_Description of the task_: For each entry, return the text exactly and omit any image.
* * * * * * * * *
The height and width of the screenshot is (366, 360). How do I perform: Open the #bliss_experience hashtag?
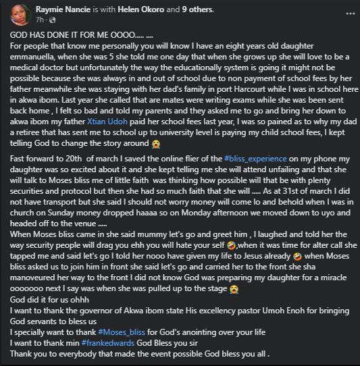pos(255,159)
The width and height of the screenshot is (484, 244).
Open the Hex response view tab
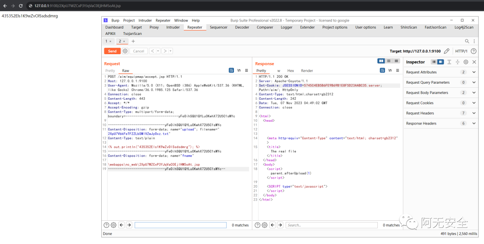(290, 71)
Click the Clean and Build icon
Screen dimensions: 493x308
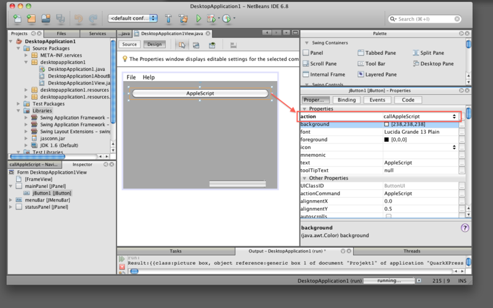coord(183,19)
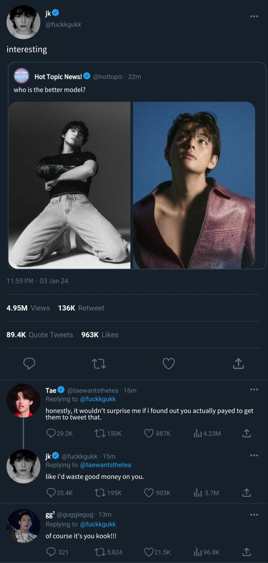268x563 pixels.
Task: Open the blue-background leather jacket photo
Action: coord(194,185)
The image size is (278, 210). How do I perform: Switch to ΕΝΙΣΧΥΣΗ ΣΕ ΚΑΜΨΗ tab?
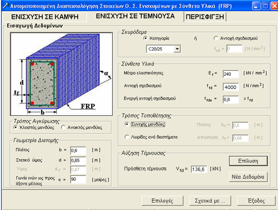click(x=45, y=17)
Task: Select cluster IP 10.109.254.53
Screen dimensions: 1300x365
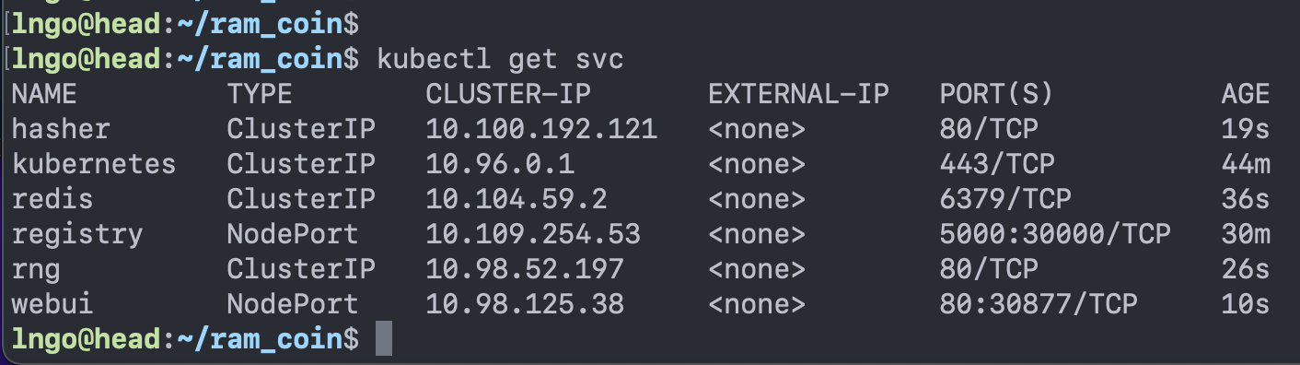Action: [533, 234]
* * * * * * * * *
_Solution to this problem_:
The height and width of the screenshot is (366, 360). How do I perform: Open the #bliss_experience hashtag?
pos(255,159)
The width and height of the screenshot is (484, 244).
Open the Hex response view tab
(290, 71)
Click the Clean and Build icon
Screen dimensions: 493x308
coord(183,19)
268x563 pixels.
Task: Open the blue-background leather jacket photo
Action: coord(194,185)
The image size is (278, 210). How do I perform: Switch to ΕΝΙΣΧΥΣΗ ΣΕ ΚΑΜΨΗ tab?
click(x=45, y=17)
Task: Select cluster IP 10.109.254.53
Screen dimensions: 1300x365
Action: [533, 234]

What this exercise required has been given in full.